Senator Fulbright’s vision may have played its own small part in reducing the likelihood of massive conflict again in Europe, but our eyes now need to look toward India, China, the Middle East and Africa. As we do, we need to consider global education not merely as an investment in students’ lives, but in the development of the global church and the world’s communities, in all of their diversity and shared interests.

Final Thoughts

I began with a reference to Wendell Berry, so let me close with one. Last year I wrote a Thanksgiving column about the ways that Coy Pond serves as an emblem of our exploration and a source of renewal. A walk around the pond (especially in great weather) does the soul some good. I thought of our pond when I recently reread this poem from Wendell Berry:

THE PEACE OF WILD THINGS

When despair for the world grows in me
and I wake in the night at the least sound
in fear of what my life and my children’s lives may be,
I go and lie down where the wood drake
rests in his beauty on the water, and the great heron feeds.
I come into the peace of wild things
who do not tax their lives with forethought
of grief. I come into the presence of still water.
And I feel above me the day-blind stars
waiting with their light. For a time
I rest in the grace of the world, and am free.

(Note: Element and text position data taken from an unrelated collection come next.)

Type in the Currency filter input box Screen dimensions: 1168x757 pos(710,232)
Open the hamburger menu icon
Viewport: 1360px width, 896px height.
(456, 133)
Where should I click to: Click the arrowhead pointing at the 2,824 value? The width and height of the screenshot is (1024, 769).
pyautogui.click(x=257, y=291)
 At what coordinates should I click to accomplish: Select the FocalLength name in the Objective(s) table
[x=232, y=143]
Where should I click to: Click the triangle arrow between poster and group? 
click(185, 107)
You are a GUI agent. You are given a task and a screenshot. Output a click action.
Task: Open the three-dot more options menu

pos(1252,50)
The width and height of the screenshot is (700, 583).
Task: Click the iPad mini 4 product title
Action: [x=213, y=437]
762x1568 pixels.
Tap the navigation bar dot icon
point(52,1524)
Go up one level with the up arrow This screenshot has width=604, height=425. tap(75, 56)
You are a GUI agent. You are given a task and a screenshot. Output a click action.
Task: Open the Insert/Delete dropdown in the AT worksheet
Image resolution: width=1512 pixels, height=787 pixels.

We stand in the theological tradition of New England’s Puritans, but the Puritans usually saw the wilderness as a source of fear. I cherish the fact that Gordon has been a community that can see the grace of the world as a gift from God, not a threat, and can accept the freedom and renewal that we find here as a catalyst for responsibility rather than license. In other words, we are a community that can find peace in the wilds, even as we find freedom in the framework of faith.



Mark Sargent is concluding his sixteenth and final year as Gordon’s provost, and has become the new provost at Westmont College in Santa Barbara, California.